The judge thus gave the government until next Thursday to file with his court “its proposed redactions along with a legal memorandum setting forth the justification for the proposed redactions.”

But why does that not mean transparency?

Attorney Harmeet Dhillon explained on Fox News that she does not believe the affidavit will ever see the public eye.

“I think you are going to see virtually nothing after the redactions are presented to the judge,” she said. “I think that the judge will take a look and see whether he agrees with the redactions or not, and then there will be some back and forth.

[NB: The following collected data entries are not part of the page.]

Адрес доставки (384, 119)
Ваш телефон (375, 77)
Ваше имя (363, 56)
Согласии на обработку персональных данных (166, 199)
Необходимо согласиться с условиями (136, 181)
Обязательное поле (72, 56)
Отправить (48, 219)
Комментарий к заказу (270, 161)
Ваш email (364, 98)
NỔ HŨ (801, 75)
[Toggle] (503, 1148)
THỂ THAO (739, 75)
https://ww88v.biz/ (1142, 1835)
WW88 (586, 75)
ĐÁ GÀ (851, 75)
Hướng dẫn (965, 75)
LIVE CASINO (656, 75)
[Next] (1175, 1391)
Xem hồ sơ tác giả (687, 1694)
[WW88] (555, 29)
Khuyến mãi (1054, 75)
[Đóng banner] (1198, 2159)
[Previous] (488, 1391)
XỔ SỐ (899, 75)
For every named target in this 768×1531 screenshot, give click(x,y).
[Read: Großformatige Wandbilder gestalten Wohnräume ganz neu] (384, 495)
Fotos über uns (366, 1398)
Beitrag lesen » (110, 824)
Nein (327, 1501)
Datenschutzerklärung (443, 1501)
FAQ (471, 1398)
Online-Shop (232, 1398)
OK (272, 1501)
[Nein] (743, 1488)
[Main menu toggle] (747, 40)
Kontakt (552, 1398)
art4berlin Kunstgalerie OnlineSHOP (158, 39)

“Ultimately though, what we are seeing here is not some sort of outrageous change of behavior by the DOJ,” she explained. “This is actually their existing way that they deal with requests like this. They typically stonewall, they typically hold all the cards. They never want to show a target or a defendant what they have. And they are very rarely held accountable, including by magistrate judges.”

Dhillon added that especially in cases that involve national security — a category into which Trump’s case falls — the search warrant affidavit is “restricted” to the defendant and their counsel.

In fact, the Justice Department argued the exact point Dhillon made, namely that a redacted affidavit will not provide the public any new information.

The government said in a court filing this week:

The government has carefully considered whether the affidavit can be released subject to
redactions. For the reasons discussed below, the redactions necessary to mitigate harms to
the integrity of the investigation would be so extensive as to render the remaining unsealed
text devoid of meaningful content,
and the release of such a redacted version would not serve
any public interest.

Attorney General Merrick Garland said at a press conference last week that the DOJ will speak through court filings.

But as constitutional scholar Jonathan Turley explained this week, repeated leaks from within the DOJ to media outlets are framing the public narrative of the case, which a new poll found is assailing public trust in the FBI.

The Rasmussen survey discovered that, after the FBI’s Mar-a-Lago raid, a majority of Americans now view the FBI as “Biden’s Gestapo.”